Il presidente russo ha accusato l'Occidente di essere piombato in un degrado morale che, ha detto, ''è diventato la base per ciniche falsificazioni della storia della Seconda Guerra mondiale, incitando alla russofobia, elogiando i traditori, deridendo la memoria delle vittime, cancellando il coraggio di coloro che hanno ottenuto la vittoria''.
Ora, mettere in fila una serie così lunga di affermazioni apodittiche, senza gettare sul tavolo alcun riferimento storico, se è processo analiticamente abbastanza scontato da parte di un autocrate, resta estremamente indicativo del progetto che Putin si porta dietro, che è ''farsi'' centro di quella parte dell'umanità che guarda al progresso sociale (sia pure con le distorsioni che esso mostra) come il Male e per questo da combattere.
Le parole di Putin, quindi, saldano il suo modello a quello propugnato dal controverso - a detto dei media non russi - patriarca Kirill, per il quale l'Occidente è tutto da condannare per il fatto di difendere i diritti di coloro che pagano per comportamenti che afferiscono alla sfera personale.

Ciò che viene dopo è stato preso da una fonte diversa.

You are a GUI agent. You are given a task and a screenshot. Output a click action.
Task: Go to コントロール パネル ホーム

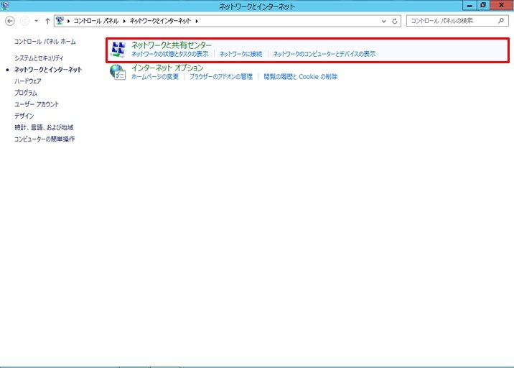(x=45, y=42)
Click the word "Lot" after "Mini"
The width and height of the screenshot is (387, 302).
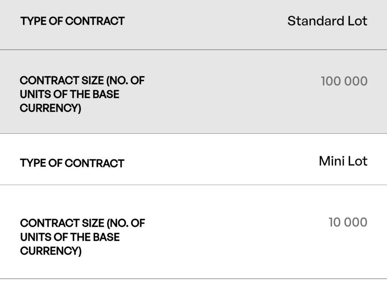(x=358, y=162)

Il ''tutta l'erba un fascio'' è un modo di rappresentare l'avversario che viene utilizzato nei confronti del nemico, dilatando all'infinito le ''presunte'' responsabilità personali, in modo da giustificare una reazione violenta, come nel caso dell'invasione dell'Ucraina.
Nella ricerca del parossismo, però, Putin è caduto in un errore incomprensibile, quando ha detto che, a fronte di una minaccia della Nato ''ai nostri confini'', quello in Ucraina è stato un ''intervento preventivo'', perché l'Occidente, alla fine dello scorso anno, ''stava apertamente preparando un attacco al Donbass e alla Crimea'', mentre da Kiev c'erano richieste di ''armi nucleari''.

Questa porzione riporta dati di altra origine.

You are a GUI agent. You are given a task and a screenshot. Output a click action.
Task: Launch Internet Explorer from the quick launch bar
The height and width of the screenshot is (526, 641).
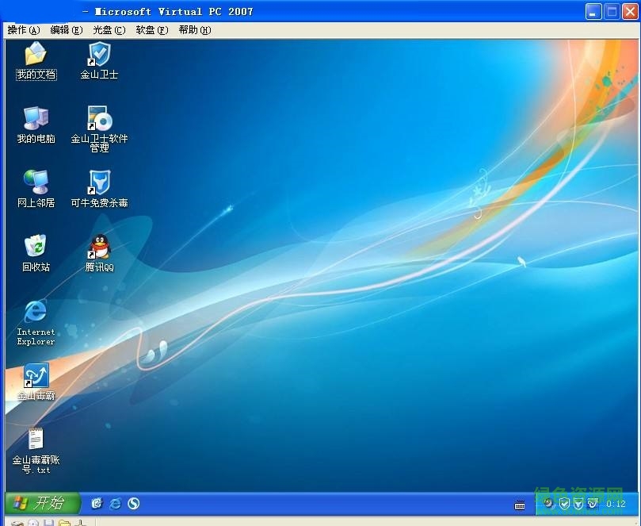pos(115,503)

Parlare di una Nato disposta a dispiegare armi nucleare in Ucraina (violando la sua carta costitutiva) e farlo usando riferimenti generici, è insostenibile. Ma dove Putin ha detto una cosa ben più grave delle altre è quando ha giustificato come ''intervento preventivo'' l'invasione in Ucraina, di fatto ergendosi a giudice supremo dei comportamenti degli altri, al punto da punirli scatenando una guerra.
Per strano che possa apparire, oggi Vladimir Putin ha forse mostrato la sua debolezza, non sul piano militare e quindi pratico, ma su quello politico, costretto come è stato ad attingere all'armamentario di chi non ha argomentazioni forti e quindi si rifà a concetti vecchi, quando addirittura superati.

Putin, dalla piazza Rossa, doveva mandare al mondo un messaggio di concretezza e, magari, anche di inscalfibile determinazione ad andare avanti perché la ragione e le motivazioni storiche sono dalla sua parte.
Credere, comunque, che si fermerà è tragicamente un errore, perché in questo momento non c'è solo in gioco il suo futuro, ma quello di un modello. Quello che, in vent'anni, ha creato fortune immense solo a chi accettava di sedere al suo desco, senza mai alzare la testa dal piatto dove si ingozzava a spese dei russi.